Along the way, Ward has come up with a series of scoops that have raised the site’s profile in town, and sometimes beyond. One such story included an item about a Bruce Springsteen-Patti Scialfa sighting in Red Bank that ran counter to break-up rumors circulating at the time; a series of stories in late 2009 and early 2010 about a local fire chief who had drunkenly driven his official vehicle into a telephone pole led to another traffic spike.
The fire chief story, among others, taught Ward the power of web reporting, since it was an escalation of smaller scoops that kept adding to the story’s ultimate impact. “All of these revelations came out piecemeal,” Ward says, referring to an earlier incident when the chief apparently plunged himself into a river. “First there was a guy in the river. Then there was the revelation about who it was. Then there was the revelation about this accident. We’ve had a number of things like that.”
When it comes to fiscal details, Ward says that the site has been his full-time job almost since the beginning. He declines to discuss specific figures, but he says that the site is “capable of generating a modest income for three to five people,” though Ward is the only full-timer. All advertising is sold directly by Ward to businesses, most of them local, and Russoniello also helps by designing some of the ads, which sell for as little as seventy-five dollars. Business has grown steadily since the site’s launch, only declining slightly in 2008 when the nationwide recession hit. “We had to make up for that,” Ward says. Contributors are paid as independent contractors, though Ward doesn’t say how much.
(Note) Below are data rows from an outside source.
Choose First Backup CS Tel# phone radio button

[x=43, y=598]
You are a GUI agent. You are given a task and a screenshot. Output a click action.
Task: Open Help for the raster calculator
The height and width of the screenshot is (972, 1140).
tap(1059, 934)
One freelancer was eventually hired for a staff job at the Asbury Park Press, Ward says, while photographers are mainly of the aspiring sort who, like nearly all of Ward’s freelancers, have day jobs.
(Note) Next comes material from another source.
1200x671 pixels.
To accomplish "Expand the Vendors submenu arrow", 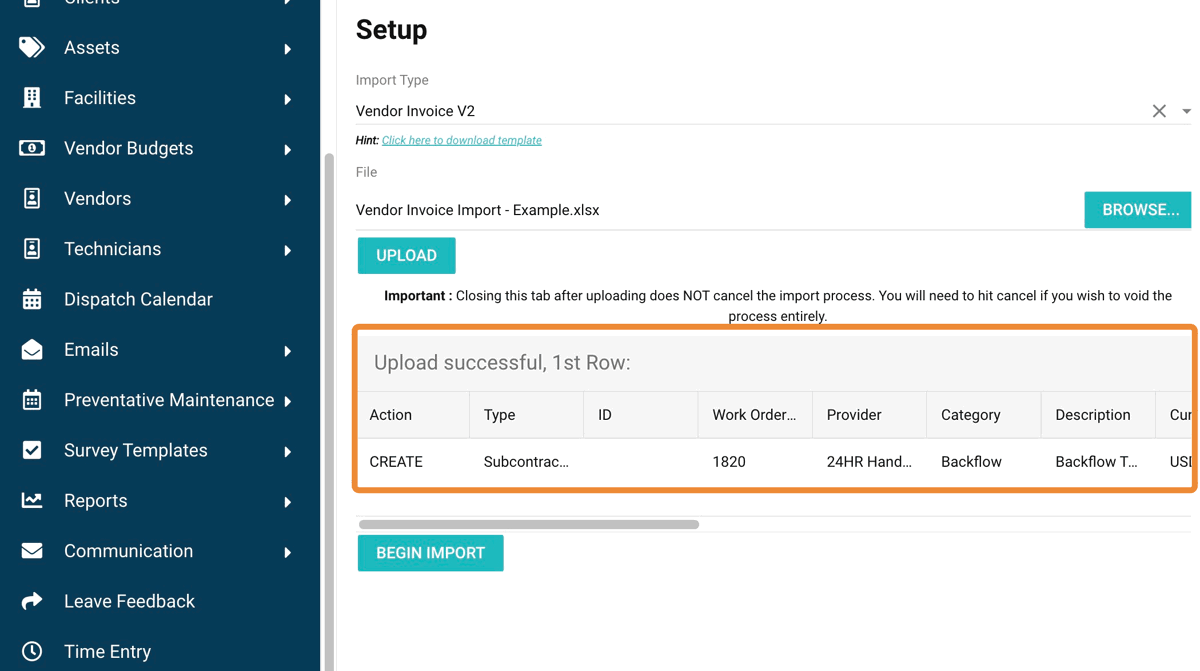I will pos(288,200).
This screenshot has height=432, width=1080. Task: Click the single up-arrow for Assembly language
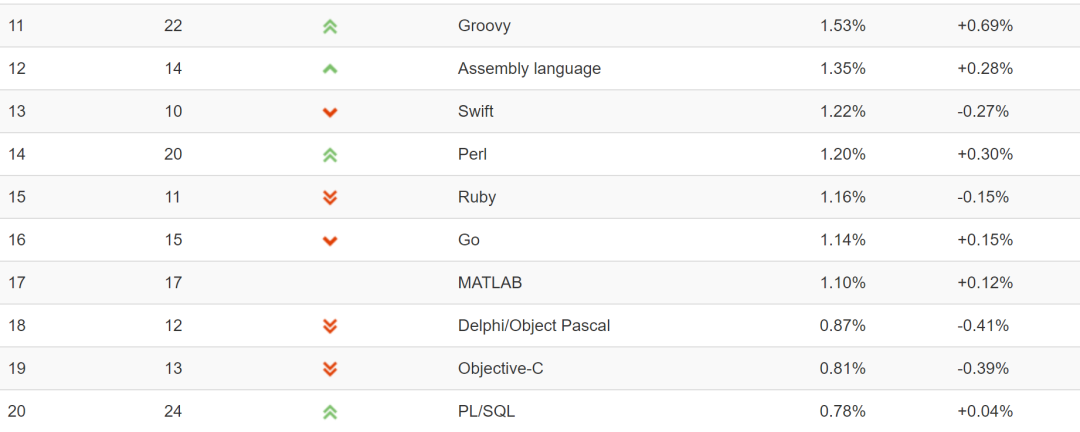point(330,69)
In addition to breaking news, redbankgreen publishes entertainment news and reviews by Tom Chesek, a freelancer who has worked with the site for years. Ward and Chesek previously launched Red Bank Orbit, a companion site, but were forced to shutter it after about a year when ad receipts and traffic didn’t pick up as planned.
But Ward says that the experience hasn’t dampened his enthusiasm for further expansion. The local schools, for one thing, are hardly covered, he says, nor is the local sports scene. “We’ve just barely scratched the surface of what this can be,” Ward says. “The key is … to get the right people and work it like hell.”